The next year will bring tremendous opportunities for making progress in federal affordable housing policy, but only if housing advocates come up with good ideas to modernize current programs and convince the next president to install a capable reformer as the head of the Department of Housing and Urban Development (HUD).

That was the message from former Congresswoman Nancy Johnson and Sen. Paul Sarbanes at AHF Live: The Tax Credit Developers’ Summit, which was held here at the Hyatt Regency Oct. 24-26.

The two plenary session speakers gave a bipartisan overview of the political outlook for affordable housing, emphasizing the need for advocates to move quickly during the current presidential election campaign to shine a spotlight on housing issues.

Federal health-care programs serve a continuum of needs, including people of all incomes and all ages, said Johnson. “Housing needs to be part of a supportive service network people carry with them throughout their lives to have a modicum of security. If the industry does not get this, housing will become a backwater issue.”

She said she was pleased that Congress is now taking interest in housing but disappointed it is “reinventing the wheel” by creating new programs instead of using existing delivery systems. She was referring to the passage by the House of a bill to create a National Housing Trust Fund.

“We have an opportunity here for streamlining and integrating programs,” she added, calling for the trust fund money to be delivered though an existing program rather than a new one.

Sarbanes said the industry must address the problems at HUD, which he called “dysfunctional.” ”If we can get a highly competent head of HUD, I think we can get the agency back to doing its job,” he said.

He called on the audience to make an effort to educate members of Congress. “Show them projects, show them happy families in decent housing. Show how their whole lives change and transform,” Sarbanes said. “Tell Congress to give it a higher priority.”

Johnson said she got involved in supporting the housing tax credit because “someone took me to a project,” and called on developers to invite their representatives to visit their projects.

Johnson called on the industry to acknowledge problems with the tax credit program and be proactive about suggesting ways to fix them. For example, she said that some critics were justifiably concerned that tax credits were being used to build assisted housing where the private market was already providing low-rent housing.

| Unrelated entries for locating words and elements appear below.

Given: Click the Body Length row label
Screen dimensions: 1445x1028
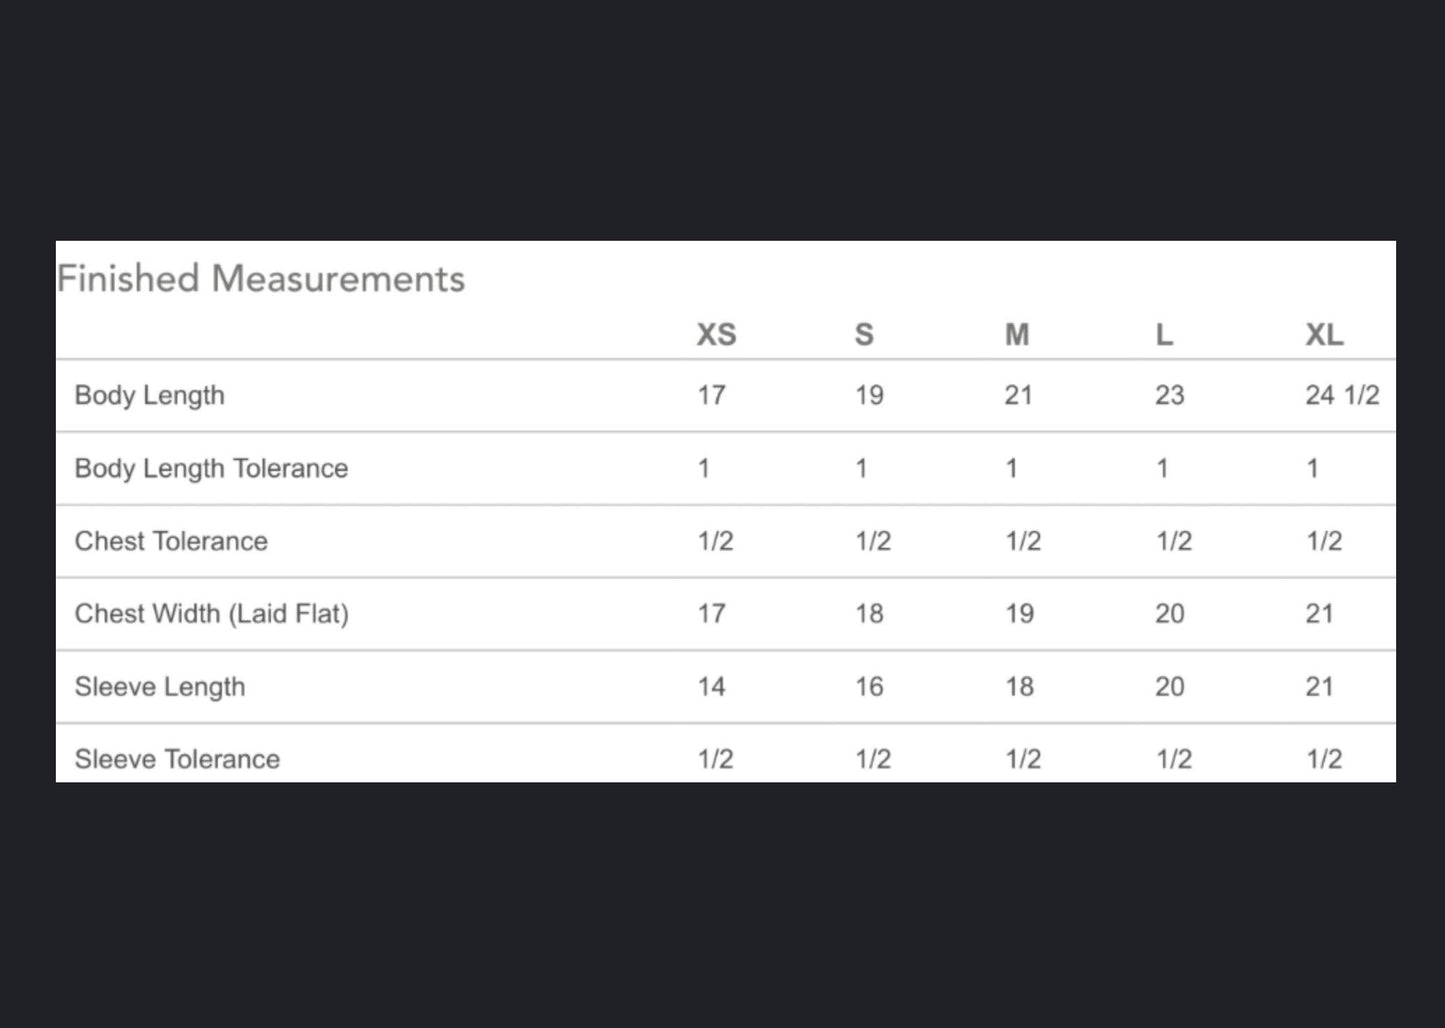Looking at the screenshot, I should [x=150, y=395].
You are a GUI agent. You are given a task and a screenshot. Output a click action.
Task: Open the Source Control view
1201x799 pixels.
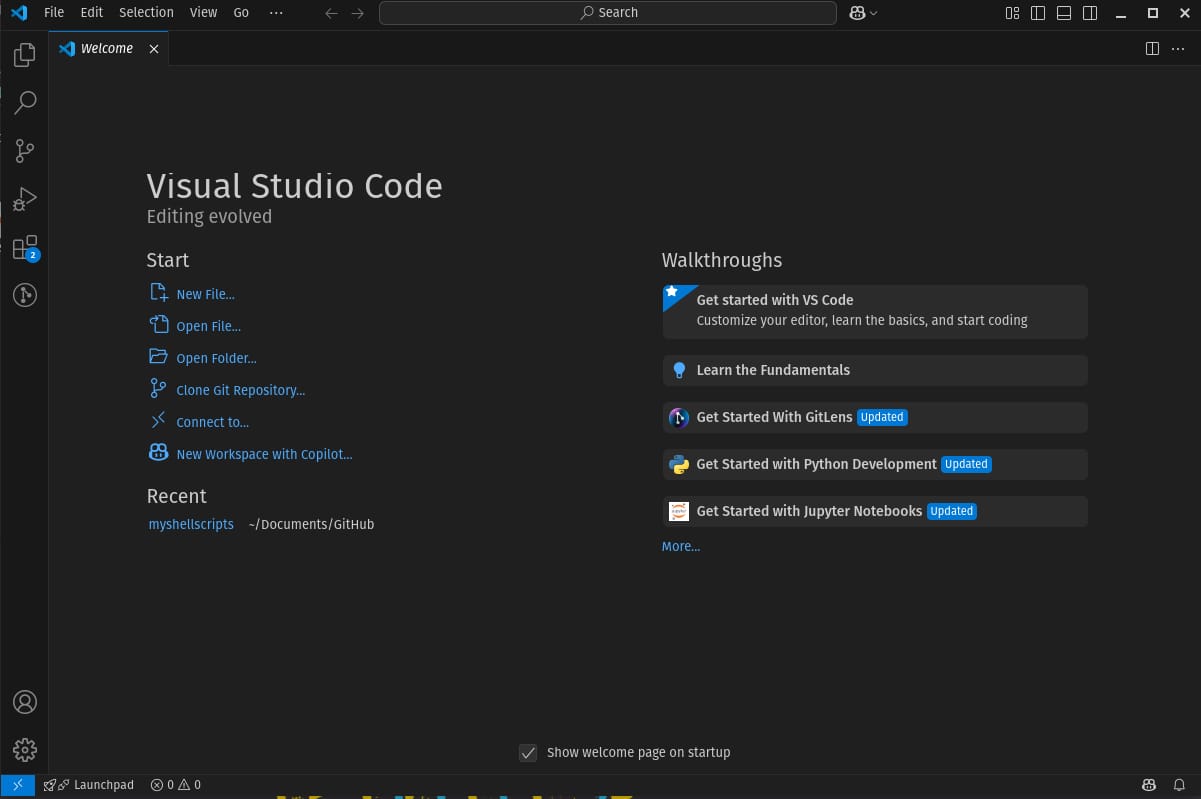coord(24,151)
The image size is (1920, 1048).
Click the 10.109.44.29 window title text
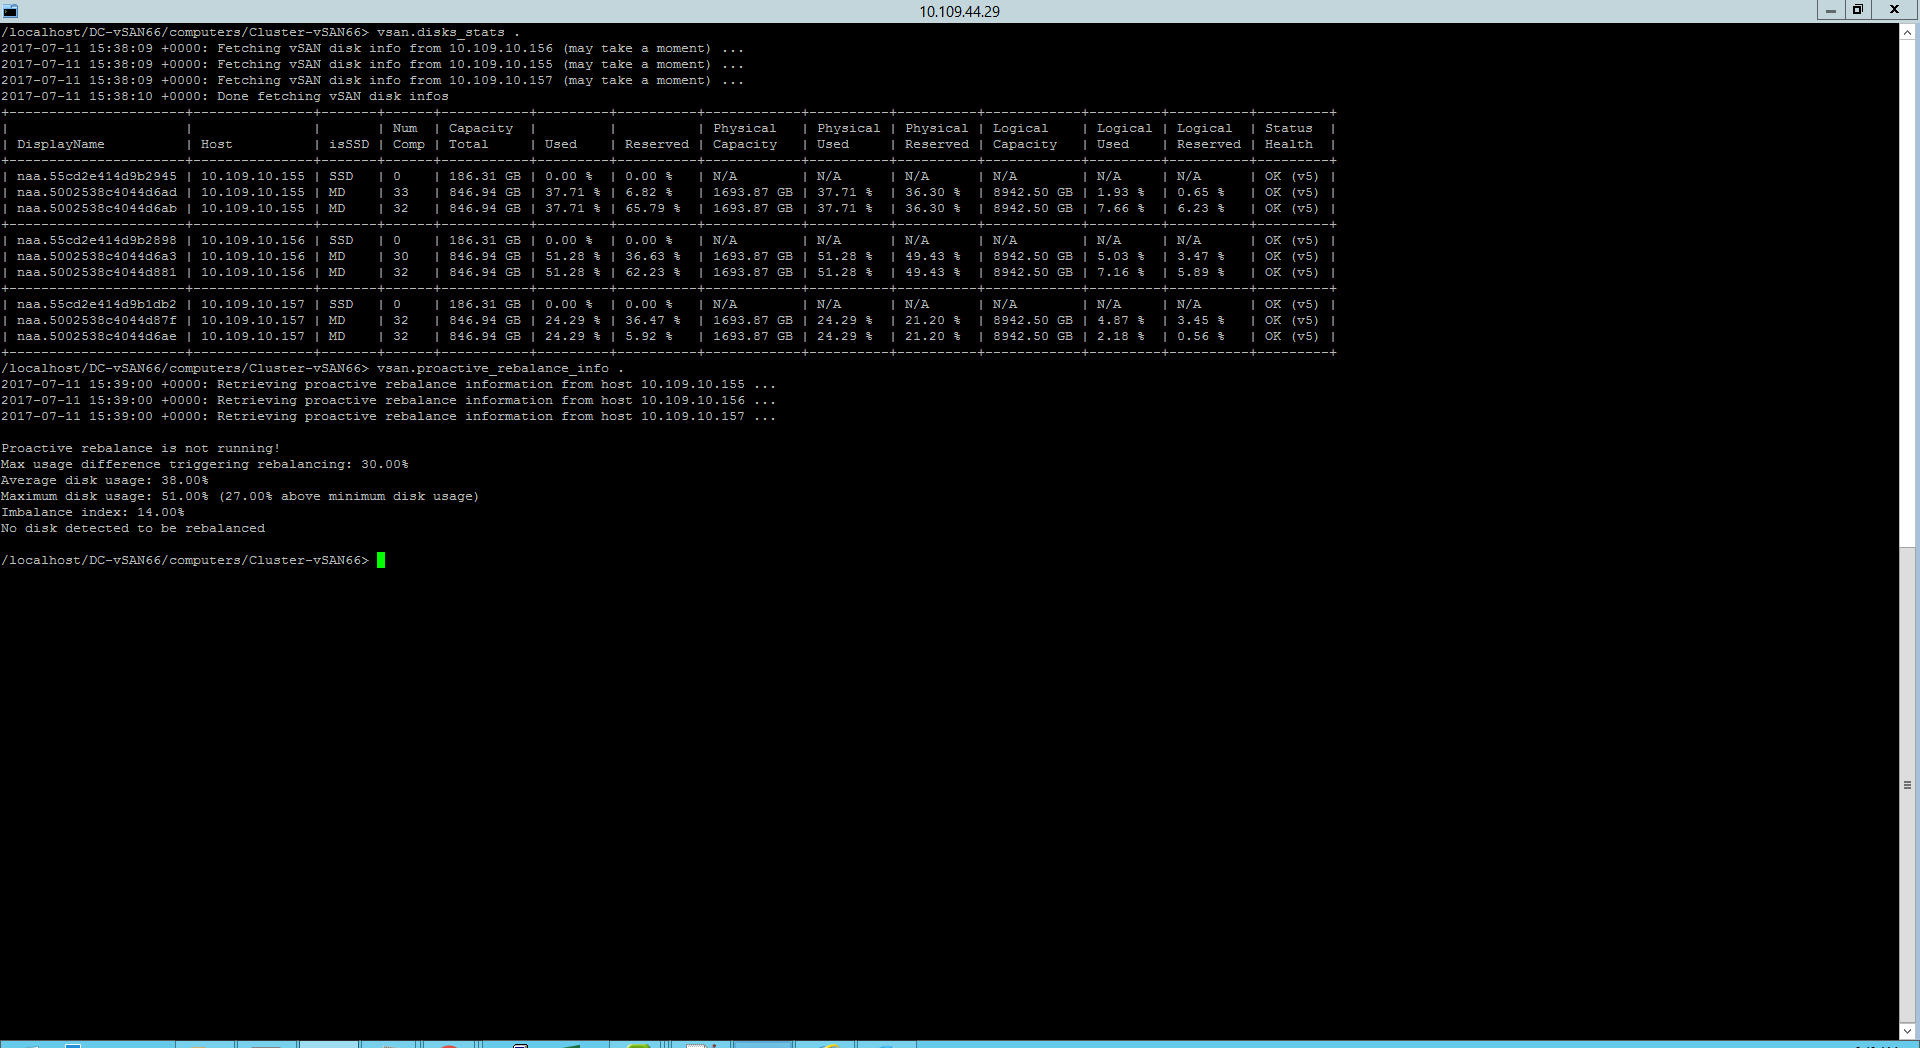point(959,11)
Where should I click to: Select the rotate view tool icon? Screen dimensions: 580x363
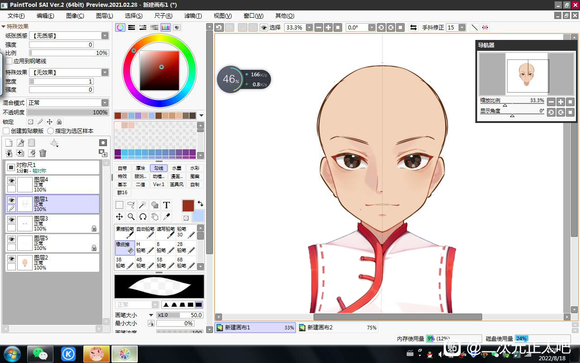[x=143, y=217]

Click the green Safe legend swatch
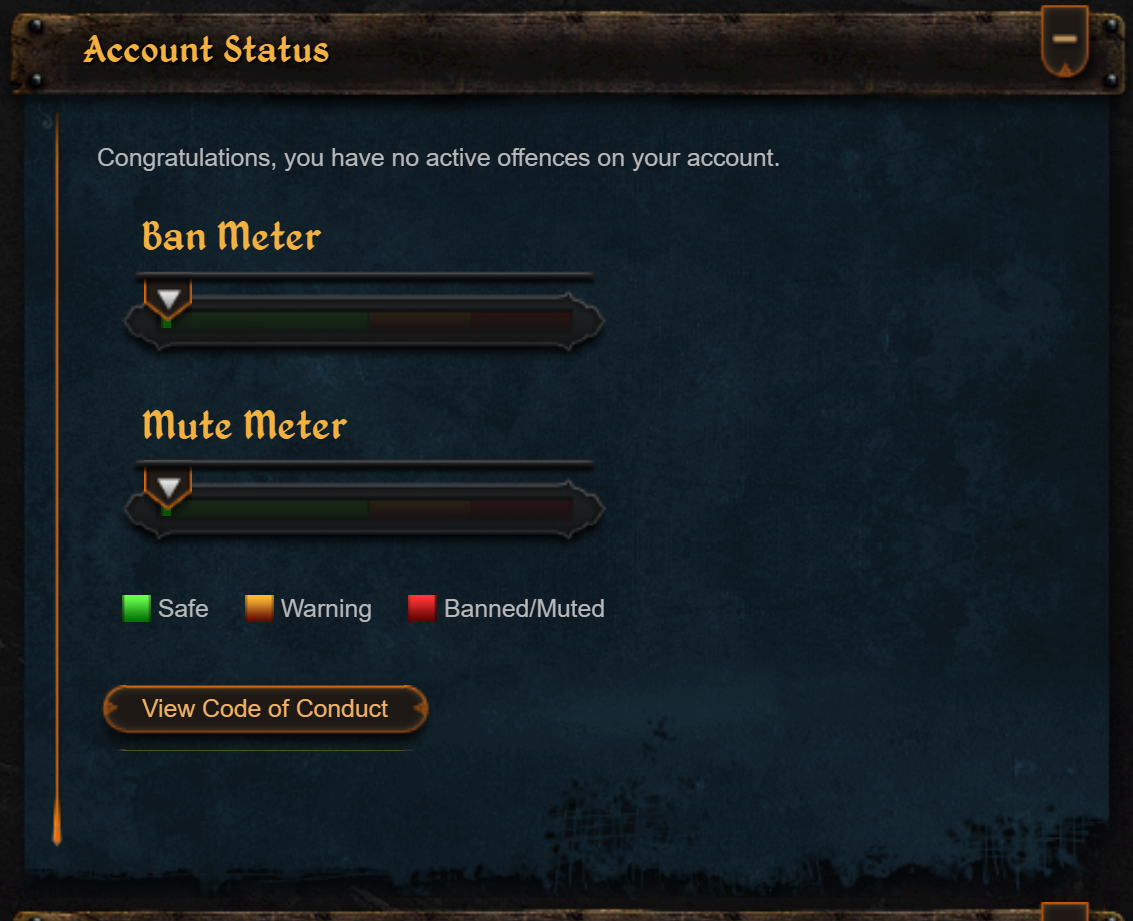tap(137, 608)
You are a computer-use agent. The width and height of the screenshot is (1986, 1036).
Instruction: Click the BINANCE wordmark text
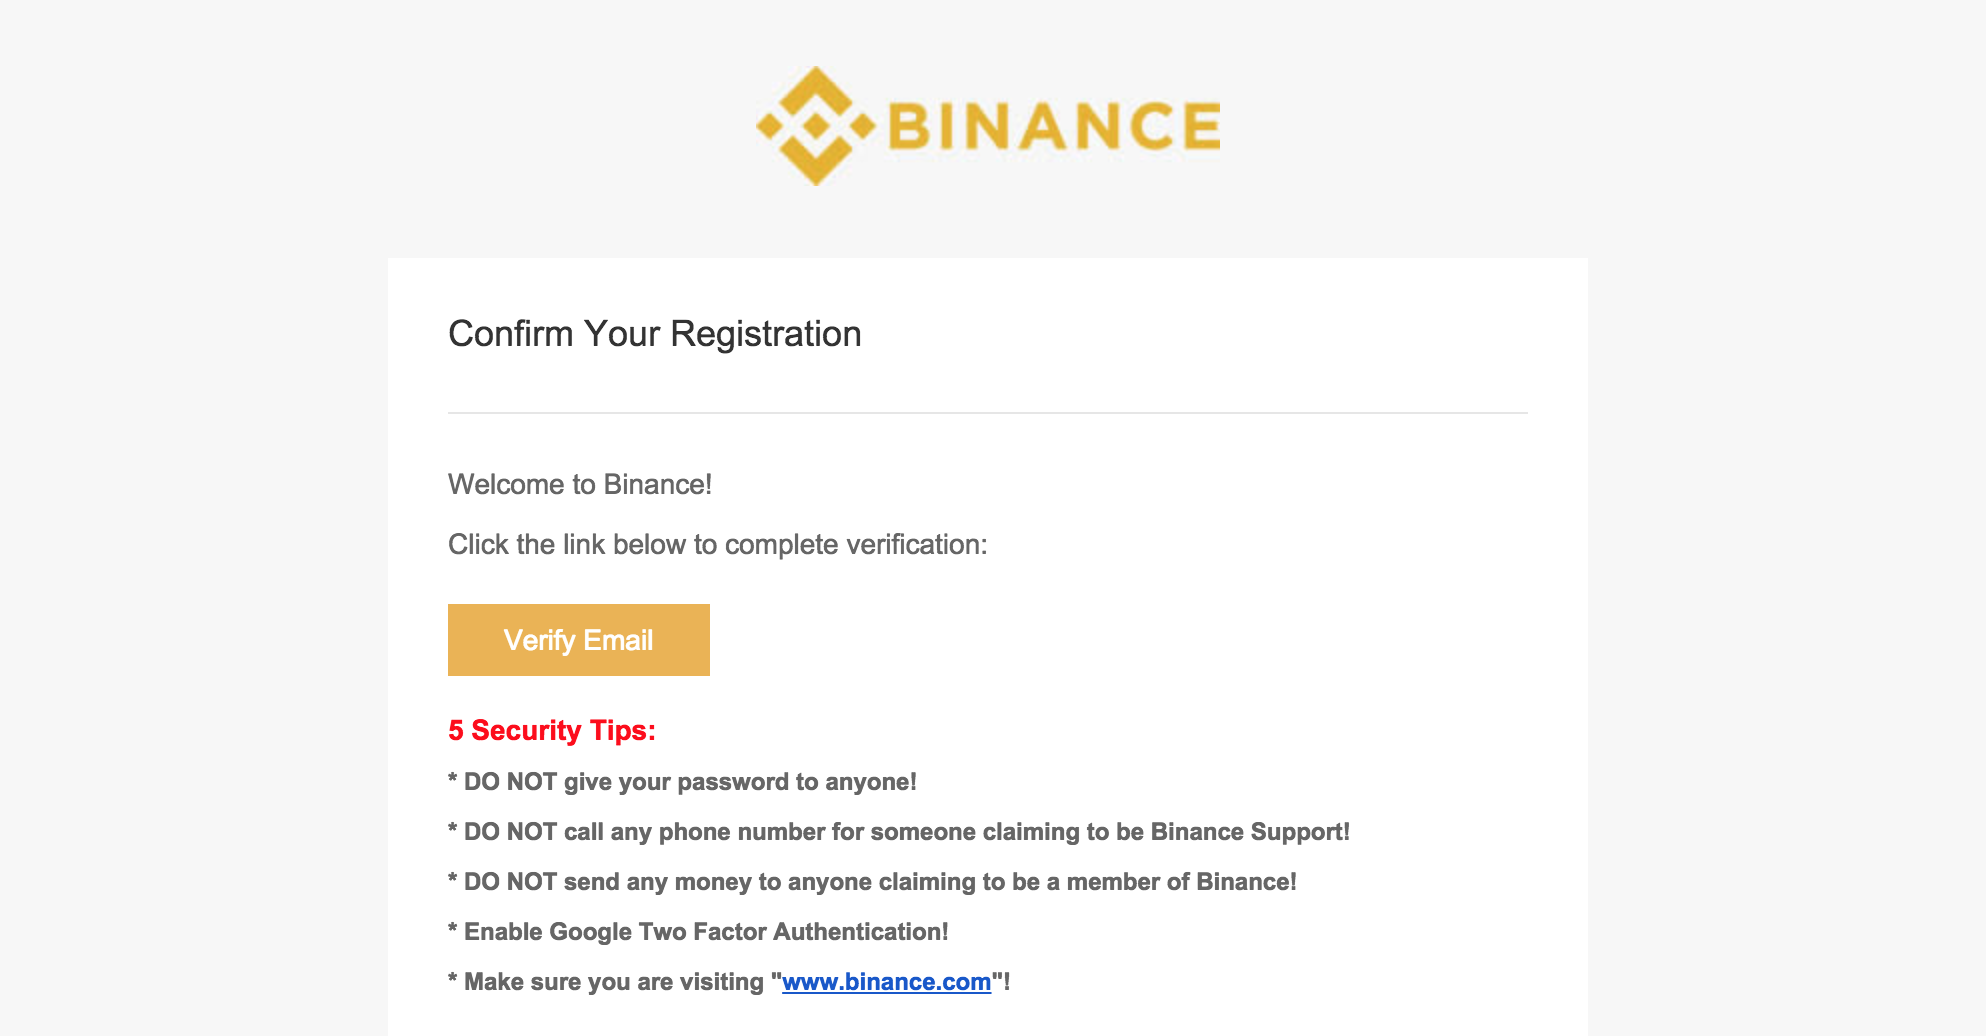click(1054, 126)
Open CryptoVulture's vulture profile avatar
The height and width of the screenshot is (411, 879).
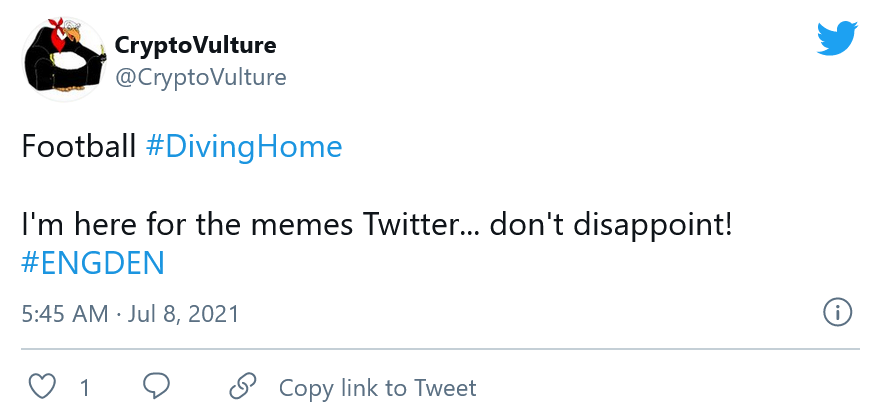61,60
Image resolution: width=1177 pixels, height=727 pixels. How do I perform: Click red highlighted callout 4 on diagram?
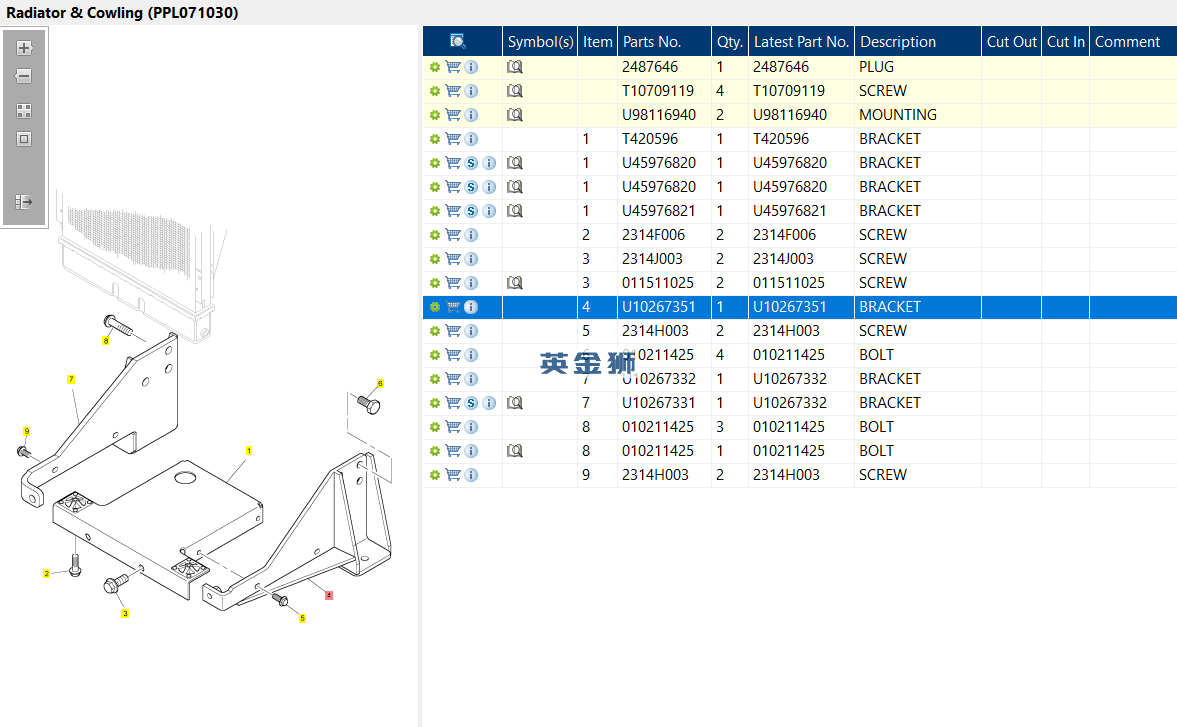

One of the problems with HUD in the eyes of Congress is that is deeply associated with failed public housing. Johnson said some members of Congress were also disappointed by the housing voucher program. “Vouchers were hopeful, but the original idea that people’s salaries would go up and we would get the voucher back has failed. To help new people, we must add more money. How much money can you keeping adding?”

After losing the 2006 election in her Connecticut district, Johnson, a Republican, became a member of the Federal Public Policy Group at Baker, Donelson, Bearman, Caldwell & Berkowitz, P.C.

Johnson was first elected in 1982 and was a senior member of the powerful House Ways and Means Committee. She most recently chaired the Health Subcommittee, making her the first woman to chair a House Ways and Means subcommittee. She was a staunch advocate for the low-income housing tax credit while in Congress.

Before he retired from the Senate in 2006, Sarbanes had been a strong advocate of affordable housing programs and chaired the Senate Banking committee for a short period early this decade. He is a Democrat from Maryland.